- **TASK OBJECTIVE**
Copy all lines holding the word "folder" from the entries.

- **EXTRACTED ENTRIES**
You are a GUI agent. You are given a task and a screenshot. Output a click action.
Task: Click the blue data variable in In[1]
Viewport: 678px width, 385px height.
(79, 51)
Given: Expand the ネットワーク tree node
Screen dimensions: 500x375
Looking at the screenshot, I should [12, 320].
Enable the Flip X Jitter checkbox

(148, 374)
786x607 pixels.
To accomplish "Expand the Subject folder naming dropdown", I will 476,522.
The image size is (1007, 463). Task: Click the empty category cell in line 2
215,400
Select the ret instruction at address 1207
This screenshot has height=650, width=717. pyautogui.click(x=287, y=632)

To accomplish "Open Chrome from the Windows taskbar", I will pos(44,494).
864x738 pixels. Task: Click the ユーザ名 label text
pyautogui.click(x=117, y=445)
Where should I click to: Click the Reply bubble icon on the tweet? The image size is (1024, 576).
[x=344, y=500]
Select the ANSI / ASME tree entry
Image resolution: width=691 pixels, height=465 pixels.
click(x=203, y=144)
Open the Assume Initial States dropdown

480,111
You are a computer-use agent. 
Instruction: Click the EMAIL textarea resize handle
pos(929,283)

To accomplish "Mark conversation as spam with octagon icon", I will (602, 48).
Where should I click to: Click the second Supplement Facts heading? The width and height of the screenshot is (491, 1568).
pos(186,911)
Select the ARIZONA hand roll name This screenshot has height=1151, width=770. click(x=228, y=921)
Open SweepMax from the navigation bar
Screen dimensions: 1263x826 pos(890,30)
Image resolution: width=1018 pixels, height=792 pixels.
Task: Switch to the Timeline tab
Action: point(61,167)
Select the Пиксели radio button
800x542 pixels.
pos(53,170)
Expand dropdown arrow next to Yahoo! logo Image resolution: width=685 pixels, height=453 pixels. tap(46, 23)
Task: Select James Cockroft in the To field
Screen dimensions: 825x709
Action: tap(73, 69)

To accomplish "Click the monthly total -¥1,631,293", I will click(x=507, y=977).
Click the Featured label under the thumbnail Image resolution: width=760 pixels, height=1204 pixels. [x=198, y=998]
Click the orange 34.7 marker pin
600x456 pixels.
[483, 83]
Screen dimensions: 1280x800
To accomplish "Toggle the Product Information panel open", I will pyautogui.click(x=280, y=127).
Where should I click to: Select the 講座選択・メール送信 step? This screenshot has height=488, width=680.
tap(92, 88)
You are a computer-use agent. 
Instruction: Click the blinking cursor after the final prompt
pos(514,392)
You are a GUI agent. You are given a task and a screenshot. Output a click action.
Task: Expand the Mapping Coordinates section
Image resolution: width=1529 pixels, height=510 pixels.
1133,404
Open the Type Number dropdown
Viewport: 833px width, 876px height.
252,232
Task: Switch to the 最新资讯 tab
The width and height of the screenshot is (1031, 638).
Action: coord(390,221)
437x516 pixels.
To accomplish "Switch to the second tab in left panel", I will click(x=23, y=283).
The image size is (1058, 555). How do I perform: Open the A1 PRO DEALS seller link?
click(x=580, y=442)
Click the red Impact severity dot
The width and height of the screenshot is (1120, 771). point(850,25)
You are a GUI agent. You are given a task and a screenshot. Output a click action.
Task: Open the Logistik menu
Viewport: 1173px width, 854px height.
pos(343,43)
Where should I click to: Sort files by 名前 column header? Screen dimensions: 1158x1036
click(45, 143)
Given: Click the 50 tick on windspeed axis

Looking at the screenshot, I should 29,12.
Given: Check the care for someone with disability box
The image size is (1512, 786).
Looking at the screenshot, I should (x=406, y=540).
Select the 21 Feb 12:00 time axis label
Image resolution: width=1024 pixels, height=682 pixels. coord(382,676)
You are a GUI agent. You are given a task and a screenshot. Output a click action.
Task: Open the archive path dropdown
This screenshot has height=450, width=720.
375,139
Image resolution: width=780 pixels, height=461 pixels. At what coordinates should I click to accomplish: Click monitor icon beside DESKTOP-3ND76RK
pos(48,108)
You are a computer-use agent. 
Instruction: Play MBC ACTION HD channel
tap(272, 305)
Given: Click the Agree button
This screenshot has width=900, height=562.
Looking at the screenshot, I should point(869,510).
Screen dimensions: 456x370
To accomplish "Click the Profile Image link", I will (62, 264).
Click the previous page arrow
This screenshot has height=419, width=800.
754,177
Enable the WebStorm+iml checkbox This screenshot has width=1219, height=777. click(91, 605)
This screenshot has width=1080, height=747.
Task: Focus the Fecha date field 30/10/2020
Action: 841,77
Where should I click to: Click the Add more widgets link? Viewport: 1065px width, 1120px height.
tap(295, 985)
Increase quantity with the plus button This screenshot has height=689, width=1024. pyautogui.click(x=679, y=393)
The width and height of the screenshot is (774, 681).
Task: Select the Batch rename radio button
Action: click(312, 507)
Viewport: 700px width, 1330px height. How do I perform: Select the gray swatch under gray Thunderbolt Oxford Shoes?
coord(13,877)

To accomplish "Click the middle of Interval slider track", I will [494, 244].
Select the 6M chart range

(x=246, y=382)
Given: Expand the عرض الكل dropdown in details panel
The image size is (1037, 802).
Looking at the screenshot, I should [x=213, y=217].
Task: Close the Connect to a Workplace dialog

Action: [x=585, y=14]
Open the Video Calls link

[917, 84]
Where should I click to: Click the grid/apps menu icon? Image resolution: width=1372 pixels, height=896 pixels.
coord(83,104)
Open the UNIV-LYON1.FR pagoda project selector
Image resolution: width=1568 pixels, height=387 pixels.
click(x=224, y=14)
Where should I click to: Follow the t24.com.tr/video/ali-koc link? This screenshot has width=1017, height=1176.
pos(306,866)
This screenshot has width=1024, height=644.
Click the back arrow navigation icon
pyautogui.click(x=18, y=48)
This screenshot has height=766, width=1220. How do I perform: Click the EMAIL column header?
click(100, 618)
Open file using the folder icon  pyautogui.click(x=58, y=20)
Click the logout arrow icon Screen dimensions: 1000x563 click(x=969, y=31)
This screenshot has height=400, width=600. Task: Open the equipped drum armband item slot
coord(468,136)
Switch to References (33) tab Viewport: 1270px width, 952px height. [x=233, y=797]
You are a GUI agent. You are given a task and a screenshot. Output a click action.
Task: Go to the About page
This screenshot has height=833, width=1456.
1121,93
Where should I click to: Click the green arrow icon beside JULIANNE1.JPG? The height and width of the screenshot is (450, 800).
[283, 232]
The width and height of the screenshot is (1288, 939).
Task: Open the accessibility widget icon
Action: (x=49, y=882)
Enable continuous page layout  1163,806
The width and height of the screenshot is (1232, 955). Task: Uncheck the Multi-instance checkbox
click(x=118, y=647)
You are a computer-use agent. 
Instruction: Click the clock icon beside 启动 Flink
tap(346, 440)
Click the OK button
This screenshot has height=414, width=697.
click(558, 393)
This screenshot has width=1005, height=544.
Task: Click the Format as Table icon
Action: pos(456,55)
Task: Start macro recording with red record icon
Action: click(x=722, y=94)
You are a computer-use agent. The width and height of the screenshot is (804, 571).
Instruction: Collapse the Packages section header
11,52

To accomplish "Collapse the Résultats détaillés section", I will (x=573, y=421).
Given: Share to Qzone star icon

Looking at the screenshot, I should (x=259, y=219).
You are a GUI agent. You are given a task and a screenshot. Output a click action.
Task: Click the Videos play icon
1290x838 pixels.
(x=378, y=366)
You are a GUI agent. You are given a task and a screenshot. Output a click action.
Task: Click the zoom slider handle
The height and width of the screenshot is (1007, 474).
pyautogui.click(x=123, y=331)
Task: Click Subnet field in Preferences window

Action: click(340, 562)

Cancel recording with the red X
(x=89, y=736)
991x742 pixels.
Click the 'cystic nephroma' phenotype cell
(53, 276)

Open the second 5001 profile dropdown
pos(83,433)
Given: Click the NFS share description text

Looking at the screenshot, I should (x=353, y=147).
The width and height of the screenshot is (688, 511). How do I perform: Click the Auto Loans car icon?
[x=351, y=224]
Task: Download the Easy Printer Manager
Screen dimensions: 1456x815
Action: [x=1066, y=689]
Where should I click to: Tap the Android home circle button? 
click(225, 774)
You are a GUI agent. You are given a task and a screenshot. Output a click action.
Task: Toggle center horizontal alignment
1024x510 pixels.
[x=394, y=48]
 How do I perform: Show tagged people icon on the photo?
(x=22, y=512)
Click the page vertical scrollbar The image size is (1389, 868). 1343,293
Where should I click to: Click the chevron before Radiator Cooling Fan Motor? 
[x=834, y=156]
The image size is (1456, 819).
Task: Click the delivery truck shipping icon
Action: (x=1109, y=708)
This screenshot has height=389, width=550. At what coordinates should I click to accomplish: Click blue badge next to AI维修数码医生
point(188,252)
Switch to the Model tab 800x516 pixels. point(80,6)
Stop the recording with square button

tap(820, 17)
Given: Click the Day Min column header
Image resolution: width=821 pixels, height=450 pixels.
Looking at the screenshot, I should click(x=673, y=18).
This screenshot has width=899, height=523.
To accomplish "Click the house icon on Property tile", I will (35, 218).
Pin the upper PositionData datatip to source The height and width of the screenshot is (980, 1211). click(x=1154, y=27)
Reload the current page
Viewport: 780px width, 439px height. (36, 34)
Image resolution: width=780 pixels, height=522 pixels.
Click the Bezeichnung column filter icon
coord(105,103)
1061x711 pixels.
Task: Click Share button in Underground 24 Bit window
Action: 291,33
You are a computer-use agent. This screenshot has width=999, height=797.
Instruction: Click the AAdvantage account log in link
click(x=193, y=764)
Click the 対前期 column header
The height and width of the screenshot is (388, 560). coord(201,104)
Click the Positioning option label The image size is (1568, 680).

- **REPLY**
To accomplish "Expand the Subject folder naming dropdown", I will 476,522.
Open file using the folder icon  pyautogui.click(x=58, y=20)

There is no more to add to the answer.